David Saul Marshall (12 March 1908 – 31 December 1995) was the leader of the Singapore Labour Front and became the first Chief Minister of Singapore (1955-1956).
Born into an Orthodox Jewish family of Iraqi ancestry in Singapore, David Marshall was educated at Saint Andrew's Secondary School. He became interested in politics and the independence movement at an early age. He was called to the Bar in 1937 after graduating from the University of London and the Middle Temple in Britain. He would later become the most successful criminal lawyer in Singapore, with a reputation "Marshall never loses". Known for his sharp eloquence and imposing stances, he claimed that he had secured 99 acquittals out of 100 cases he defended for murder during Singapore's period of using trial by jury. When Singapore's leader (and Marshall's political opponent) Lee Kuan Yew abolished the jury system in 1969, he quoted Marshall's reputation to illustrate its inadequacy.
In the Second World War, David Marshall joined the Singapore Volunteer Corps and was taken prisoner after the Fall of Singapore in 1942, working in the coal mines of Hokkaidō, Japan before being released in 1945.

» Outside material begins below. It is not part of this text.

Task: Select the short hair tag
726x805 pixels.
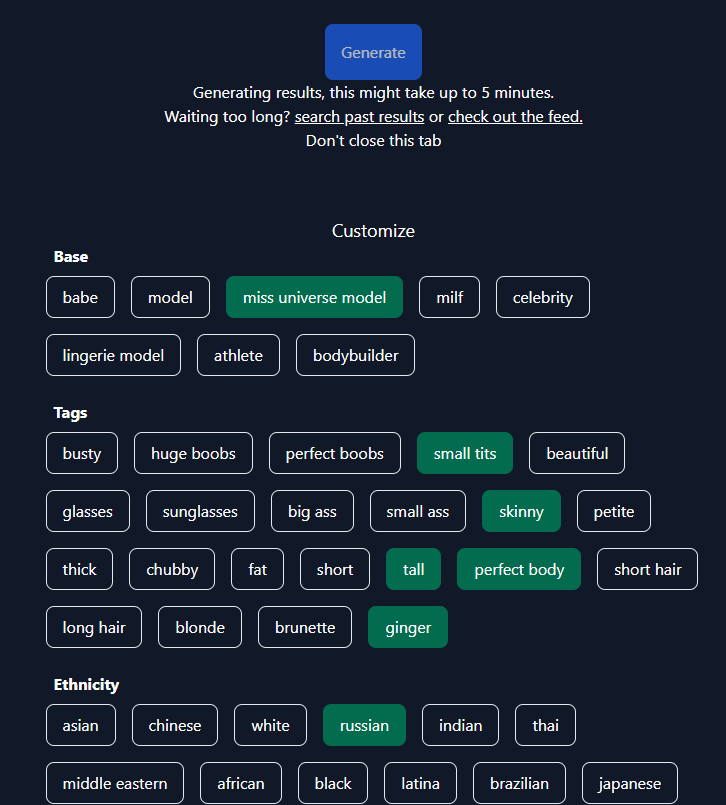Action: tap(647, 569)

In Singapore's first Legislative Assembly election in April 1955, Marshall led the left-wing Labour Front to a narrow victory, and was able to form a minority government and become Chief Minister. He presided over a shaky government, receiving little co-operation from either the colonial authorities or the other local parties. In May 1955, the Hock Lee Bus Riots broke out, killing 4 people and discrediting Marshall's government. In April 1956 he led a delegation to London to negotiate for complete self-rule, but the talks broke down over British concerns about worker unrest and communist influence. After the failed meeting, Marshall resigned saying "I have failed in my Merdeka mission". Replacing him as Chief Minister was Lim Yew Hock, who would later take very tough action against the labour unions.
Marshall stayed on the backbenches before quitting the ruling Labour Front party in 1957 and founding the Workers' Party of Singapore. He lost his seat in the 1959 general election, but won a by-election in Anson in 1961. After losing his seat again in the 1963 elections, he returned to practise law but remained active in opposition politics until 1972, when J. B. Jeyaretnam became leader of the Workers' Party.
From 1978 to 1993, Marshall served as Singapore's Ambassador to France, Portugal, Spain and Switzerland. As ambassador, Marshall always defended his country's interests, despite his differences with Lee Kuan Yew's government. He retired from the diplomatic corps in 1993.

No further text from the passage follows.